▶ **Short problem A**:
Answer from the power elite excerpt:
(i) Which book and year are cited for the quoted passage?
(ii) Whom does a power elite turn to when it wants to destroy an enemy nation?
(iii) What does the image of a dreaded enemy embolden priorities to do?
▶ **Short problem B**: Write one or two paragraphs that continue the power elite excerpt from its final sentence.
-- BEGIN Selected excerpt --
The
Lucifer Effect by Zimbardo, 2007, Excerpts
“The power elite is
composed of men whose positions enable them to transcend the ordinary
environments of ordinary men and women; they are in positions to make decisions
having major consequences. They are in command of the major hierarchies and
organizations of modern society. They rule the big corporations. They run the
machinery of state and claim its prerogatives. They direct the military
establishment. They occupy strategic command posts of the social structure, in
which are now centered the effective means of power and the wealth and
celebrity which they enjoy. Whether they
do or do not make decisions is less important that the fact that they do occupy
such pivotal positions: their failure to act, their failure to make decisions,
is itself an act that is often of greater significance than the decisions they
do make.” [The
Power Elite by C. Wright Mills, 1956]
When a power elite
wants to destroy an enemy nation, it turns to propaganda experts to fashion a
program of hate. It requires a “hostile imagination,” a psychological
construction embedded deeply in their minds by propaganda that transforms those
others into “The Enemy.” That image is a soldier’s most powerful motive that
loads his rifle with ammunition of hate and fear. The image of a dreaded enemy
threatening one’s personal well-being and the society’s national security
emboldens priorities to turn plowshares into swords of destruction.
-- END Selected excerpt --
-- BEGIN Data provided --
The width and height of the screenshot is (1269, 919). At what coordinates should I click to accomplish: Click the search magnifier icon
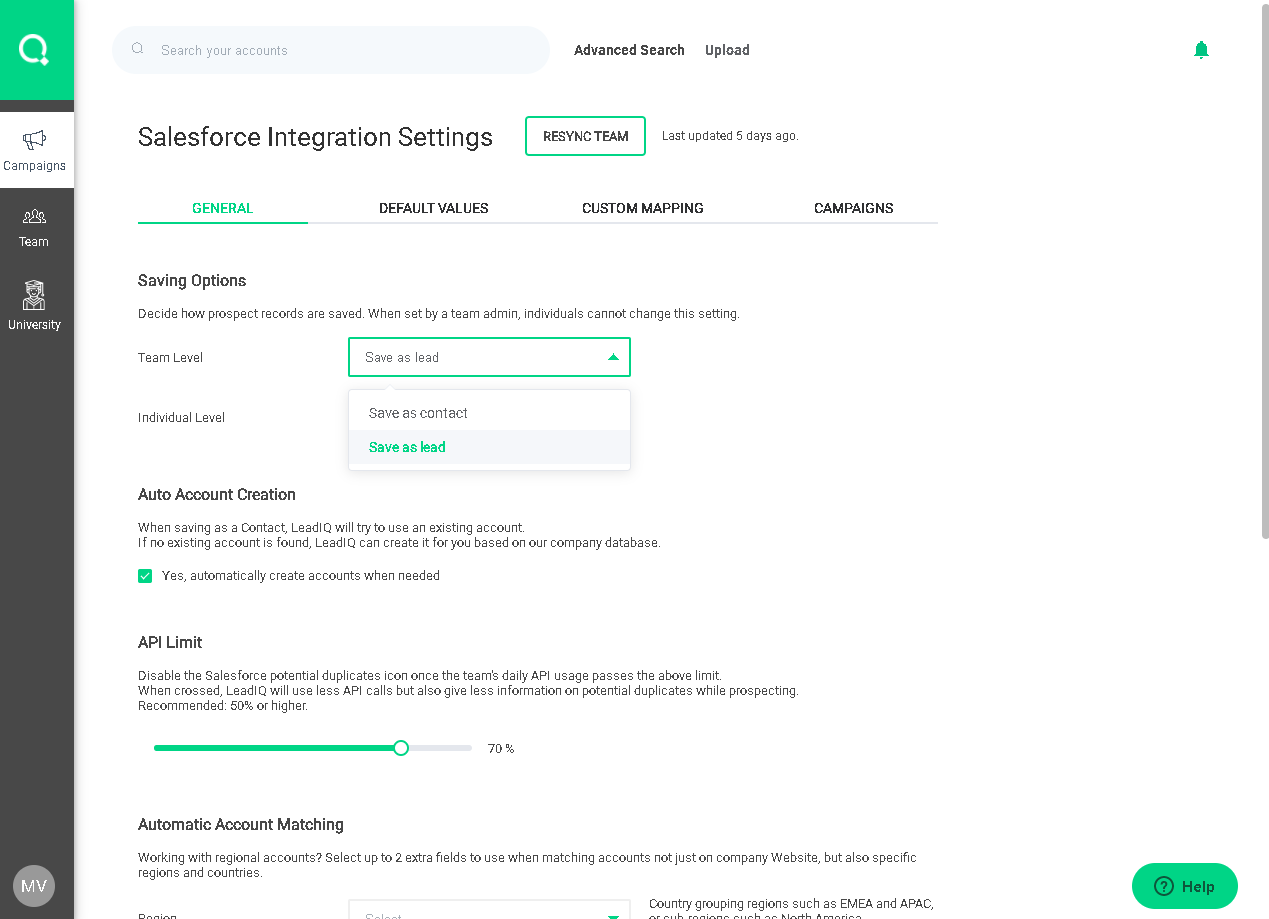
-- END Data provided --
▶ **Written answer A**:
(i) The Power Elite by C. Wright Mills, 1956
(ii) Propaganda experts
(iii) Turn plowshares into swords of destruction

▶ **Written answer B**:
It is all done with
words and images. The process begins with creating stereotyped conceptions of
the other, dehumanized perceptions of the other, the other as worthless, the
other as all-powerful, the other as demonic, the other as an abstract monster,
the other as a fundamental threat to our cherished values and beliefs. With
public fear notched up and the enemy imminent, reasonable people act
irrationally, independent people act in mindless conformity, and peaceful
people act as warriors. Dramatic visual images of the enemy on posters,
television, magazine covers, movies, and the Internet imprint powerful emotions
of fear and hate.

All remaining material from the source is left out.